Omaveloxolon ist seit Februar 2023 in den Vereinigten Staaten und nun seit Februar 2024 auch in der Europäischen Union für die Therapie der Friedreich-Ataxie ab 16 Jahren zugelassen. Omaveloxolon steigert NRf2 (Nuclear Factor Erythroid-2 related Factor 2), welches wiederum über sogenannte „anti responsive elements“ die Transkription antioxidativer Gene anregt und so zu vermindertem oxidativem Stress und zu einer Verbesserung der mitochondrialen Funktion führt. Grundlage für die Zulassung war die dreiteilige „MOXIe“-Studie, bei der die Substanz an gehfähigen Friedreich-Ataxie-Patient:innen von 16–40 Jahren getestet wurde. Die erste Phase war eine placebokontrollierte randomisierte (3:1-Randomisierung) Studie an Gruppen zu 8 Personen mit ansteigenden Dosierungen, in welcher ein dosisabhängiger Effekt sowohl auf die Pharmakokinetik als auch auf die neurologische Behinderung (gemessen mit der mFARS-Skala; „modified Friedreich-Ataxia Rating Scale“) detektiert werden konnte. In einer nachfolgenden kontrollierten, randomisierten Studie über 48 Wochen wurde die Wirksamkeit und Verträglichkeit bei einer Einnahme von 150 mg täglich oral gegenüber Placebo getestet. Es zeigte sich ein signifikanter Unterschied im mFARS-Score von knapp 2,5 Punkten im Vergleich zu Placebo. Daten aus der offenen Extensionsphase (noch laufend) unterstützen diese Ergebnisse, vor allem durch Vergleiche (Propensity Matching) mit Registerdaten zum natürlichen Krankheitsverlauf der Friedreich-Ataxie. Omaveloxolon ist generell gut verträglich mit lediglich mild bis mäßig auftretenden Nebenwirkungen, wie vor allem gastrointestinale Probleme (Übelkeit, Durchfall) und Erhöhung der Leberwerte (ALT und AST). Engmaschige laborbiochemische Kontrollen, vor allem zu Therapiebeginn, sind deshalb, ebenso wie die Kontrolle von BNP und Cholesterinstatus, erforderlich.

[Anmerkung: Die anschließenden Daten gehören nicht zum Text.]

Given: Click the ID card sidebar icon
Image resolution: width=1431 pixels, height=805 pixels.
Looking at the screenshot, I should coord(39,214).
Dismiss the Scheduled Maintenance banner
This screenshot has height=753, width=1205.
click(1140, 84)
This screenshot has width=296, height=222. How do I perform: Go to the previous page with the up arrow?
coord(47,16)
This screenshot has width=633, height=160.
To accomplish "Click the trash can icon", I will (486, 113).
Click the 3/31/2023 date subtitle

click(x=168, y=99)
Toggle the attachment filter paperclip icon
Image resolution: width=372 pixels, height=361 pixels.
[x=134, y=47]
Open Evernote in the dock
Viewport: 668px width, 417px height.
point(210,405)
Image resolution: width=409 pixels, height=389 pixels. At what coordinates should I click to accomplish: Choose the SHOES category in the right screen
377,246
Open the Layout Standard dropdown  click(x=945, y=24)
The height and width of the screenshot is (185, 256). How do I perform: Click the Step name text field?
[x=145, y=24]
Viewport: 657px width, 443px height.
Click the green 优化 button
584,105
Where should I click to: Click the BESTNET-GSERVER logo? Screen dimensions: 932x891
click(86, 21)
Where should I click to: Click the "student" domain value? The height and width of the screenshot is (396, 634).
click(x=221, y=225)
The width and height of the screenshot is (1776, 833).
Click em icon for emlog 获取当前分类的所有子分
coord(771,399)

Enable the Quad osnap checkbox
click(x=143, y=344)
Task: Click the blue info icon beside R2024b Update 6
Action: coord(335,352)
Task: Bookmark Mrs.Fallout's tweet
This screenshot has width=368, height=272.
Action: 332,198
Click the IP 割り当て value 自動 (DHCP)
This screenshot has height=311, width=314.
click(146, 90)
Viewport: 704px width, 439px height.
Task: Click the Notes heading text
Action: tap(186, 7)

Zukunftsaussichten und Perspektive

Knapp 30 Jahre nach der Entdeckung des ursächlichen genetischen Defekts besteht mit Omaveloxolon nun erfreulicherweise die erste zugelassene Substanz zur Therapie der Friedreich-Ataxie. Zahlreiche weitere Kandidatensubstanzen mit unterschiedlichen Therapieansätzen sind derzeit in Entwicklung und geben Hoffnung, einen additiven Effekt in der Behandlung zu erzielen. Anstrengungen müssen in weiterer Zukunft vor allem im pädiatrischen Bereich erzielt werden, um diese chronische progrediente Erkrankung möglichst früh behandeln zu können.